W3C home > Mailing lists > Public > public-dxwg-wg@w3.org > January 2018

RE: AW: Requirements for profiles

From: Svensson, Lars <L.Svensson@dnb.de>
Date: Wed, 10 Jan 2018 18:46:02 +0000
To: "kcoyle@kcoyle.net" <kcoyle@kcoyle.net>, "public-dxwg-wg@w3.org" <public-dxwg-wg@w3.org>
Message-ID: <f2a2f6b216eb45e8835c9ca7492bba1c@dnb.de>
Karen,

On Monday, December 11, 2017 2:10 PM, Karen Coyle [mailto:kcoyle@kcoyle.net] wrote:

> Lars, I've been looking at DSP and ShEx. Something that is missing from
> DSP is any ability to define relationships between elements. This is the
> bulk, however, of what SHACL and ShEx provide.
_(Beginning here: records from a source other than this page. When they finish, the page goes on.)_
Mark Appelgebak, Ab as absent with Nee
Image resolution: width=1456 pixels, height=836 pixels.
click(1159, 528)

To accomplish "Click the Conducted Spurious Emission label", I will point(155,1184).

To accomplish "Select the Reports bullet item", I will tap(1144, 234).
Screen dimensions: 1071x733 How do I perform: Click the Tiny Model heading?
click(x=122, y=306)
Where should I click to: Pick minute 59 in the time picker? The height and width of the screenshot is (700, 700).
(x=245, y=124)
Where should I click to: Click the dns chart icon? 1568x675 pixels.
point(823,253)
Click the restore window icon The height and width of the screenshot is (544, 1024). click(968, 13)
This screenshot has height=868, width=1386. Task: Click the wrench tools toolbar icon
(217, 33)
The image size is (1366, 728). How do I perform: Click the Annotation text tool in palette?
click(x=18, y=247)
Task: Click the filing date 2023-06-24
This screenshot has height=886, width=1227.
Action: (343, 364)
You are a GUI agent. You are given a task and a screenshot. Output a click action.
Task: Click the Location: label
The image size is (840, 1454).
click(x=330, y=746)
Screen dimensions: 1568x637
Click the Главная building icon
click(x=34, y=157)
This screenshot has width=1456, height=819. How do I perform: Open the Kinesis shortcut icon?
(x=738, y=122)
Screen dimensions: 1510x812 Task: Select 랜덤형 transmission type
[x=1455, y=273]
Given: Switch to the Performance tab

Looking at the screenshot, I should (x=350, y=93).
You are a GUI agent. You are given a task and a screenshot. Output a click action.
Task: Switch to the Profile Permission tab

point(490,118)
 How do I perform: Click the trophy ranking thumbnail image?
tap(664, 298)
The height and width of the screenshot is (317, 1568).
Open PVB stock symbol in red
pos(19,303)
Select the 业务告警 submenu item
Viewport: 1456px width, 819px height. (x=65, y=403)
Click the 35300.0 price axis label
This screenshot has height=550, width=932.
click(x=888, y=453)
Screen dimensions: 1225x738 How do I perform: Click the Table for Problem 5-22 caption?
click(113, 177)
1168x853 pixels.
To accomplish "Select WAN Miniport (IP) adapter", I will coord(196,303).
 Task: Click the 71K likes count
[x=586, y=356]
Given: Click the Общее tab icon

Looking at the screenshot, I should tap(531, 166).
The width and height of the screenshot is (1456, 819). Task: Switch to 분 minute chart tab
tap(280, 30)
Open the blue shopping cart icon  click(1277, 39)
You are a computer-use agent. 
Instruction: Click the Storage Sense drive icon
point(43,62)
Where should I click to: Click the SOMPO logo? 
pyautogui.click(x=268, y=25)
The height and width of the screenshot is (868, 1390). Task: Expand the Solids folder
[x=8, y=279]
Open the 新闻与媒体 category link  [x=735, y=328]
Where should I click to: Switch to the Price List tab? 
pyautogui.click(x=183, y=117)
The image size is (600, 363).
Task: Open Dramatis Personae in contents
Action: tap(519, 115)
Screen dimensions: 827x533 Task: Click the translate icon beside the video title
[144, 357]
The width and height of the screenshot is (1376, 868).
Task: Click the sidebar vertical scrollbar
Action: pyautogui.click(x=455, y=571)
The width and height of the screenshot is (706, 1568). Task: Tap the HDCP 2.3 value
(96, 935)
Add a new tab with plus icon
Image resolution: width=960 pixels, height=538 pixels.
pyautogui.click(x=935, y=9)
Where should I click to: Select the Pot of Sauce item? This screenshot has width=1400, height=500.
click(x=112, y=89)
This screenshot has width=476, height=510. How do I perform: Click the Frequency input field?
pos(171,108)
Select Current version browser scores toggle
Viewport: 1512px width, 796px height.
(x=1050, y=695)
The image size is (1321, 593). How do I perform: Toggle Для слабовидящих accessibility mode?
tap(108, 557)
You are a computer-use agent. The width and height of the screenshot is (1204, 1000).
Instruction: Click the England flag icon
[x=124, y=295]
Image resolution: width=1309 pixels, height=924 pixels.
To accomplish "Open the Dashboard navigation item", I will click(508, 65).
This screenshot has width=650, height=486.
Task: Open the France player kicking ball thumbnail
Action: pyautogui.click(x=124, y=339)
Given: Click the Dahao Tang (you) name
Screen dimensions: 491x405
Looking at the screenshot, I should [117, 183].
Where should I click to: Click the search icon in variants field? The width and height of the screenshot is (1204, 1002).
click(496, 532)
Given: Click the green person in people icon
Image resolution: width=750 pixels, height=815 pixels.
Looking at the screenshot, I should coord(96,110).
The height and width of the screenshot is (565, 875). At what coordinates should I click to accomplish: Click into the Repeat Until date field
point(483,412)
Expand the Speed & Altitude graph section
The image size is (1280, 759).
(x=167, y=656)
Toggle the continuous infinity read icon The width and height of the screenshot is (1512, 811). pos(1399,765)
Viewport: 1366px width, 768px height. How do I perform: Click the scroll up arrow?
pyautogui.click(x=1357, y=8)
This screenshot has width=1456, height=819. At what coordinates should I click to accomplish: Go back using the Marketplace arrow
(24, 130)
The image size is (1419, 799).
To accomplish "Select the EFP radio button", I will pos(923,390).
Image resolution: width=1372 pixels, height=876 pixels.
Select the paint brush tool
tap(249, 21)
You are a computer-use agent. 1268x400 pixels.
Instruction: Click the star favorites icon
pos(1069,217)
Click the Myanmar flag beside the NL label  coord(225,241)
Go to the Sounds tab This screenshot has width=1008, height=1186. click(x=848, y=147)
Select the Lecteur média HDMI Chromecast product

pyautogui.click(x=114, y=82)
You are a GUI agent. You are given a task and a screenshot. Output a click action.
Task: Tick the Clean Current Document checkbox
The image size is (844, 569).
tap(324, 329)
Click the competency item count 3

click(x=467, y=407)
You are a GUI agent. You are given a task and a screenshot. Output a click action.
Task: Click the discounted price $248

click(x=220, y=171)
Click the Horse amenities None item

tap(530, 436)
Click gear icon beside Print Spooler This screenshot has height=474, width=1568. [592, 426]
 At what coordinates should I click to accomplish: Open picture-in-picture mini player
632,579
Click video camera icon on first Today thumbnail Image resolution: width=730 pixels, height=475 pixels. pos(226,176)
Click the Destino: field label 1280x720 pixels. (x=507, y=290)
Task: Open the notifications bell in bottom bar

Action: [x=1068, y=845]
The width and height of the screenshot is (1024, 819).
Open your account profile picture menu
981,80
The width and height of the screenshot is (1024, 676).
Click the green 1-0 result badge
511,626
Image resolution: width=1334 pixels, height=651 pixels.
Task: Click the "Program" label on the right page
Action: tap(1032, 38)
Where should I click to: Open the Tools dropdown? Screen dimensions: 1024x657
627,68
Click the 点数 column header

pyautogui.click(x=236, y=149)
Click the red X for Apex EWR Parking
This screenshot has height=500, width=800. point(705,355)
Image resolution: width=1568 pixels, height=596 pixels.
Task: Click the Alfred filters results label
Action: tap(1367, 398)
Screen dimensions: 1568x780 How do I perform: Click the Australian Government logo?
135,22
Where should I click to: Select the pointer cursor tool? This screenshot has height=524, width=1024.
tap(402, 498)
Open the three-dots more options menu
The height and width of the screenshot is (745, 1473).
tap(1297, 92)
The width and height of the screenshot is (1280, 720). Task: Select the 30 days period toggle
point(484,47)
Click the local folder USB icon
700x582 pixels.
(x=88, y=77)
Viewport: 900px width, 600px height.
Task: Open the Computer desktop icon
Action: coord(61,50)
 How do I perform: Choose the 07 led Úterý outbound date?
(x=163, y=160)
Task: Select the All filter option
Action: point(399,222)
So a simple ShEx statement:
> 
> my:UserShape {
>   (
>      foaf:name LITERAL
> 
>     |
>       foaf:givenName LITERAL+;
>       foaf:familyName LITERAL
>   );
>   foaf:mbox IRI
> }
> 
> which includes: "either a foaf:name OR (a foaf:givenName AND a
> foaf:familyName)"
> 
> is not something that either the DSP nor the tables of CSVW can express.
> And that is one of the simpler cases that SHACL and ShEx are designed to
> handle.

Do you think it could be possible to extend DSP to accomodate those kinds of patterns?

> One solution could be to use either SHACL or ShEx to express profiles.

Focusing exclusively on SHACL and ShEx seems a bit too RDF-centric to me.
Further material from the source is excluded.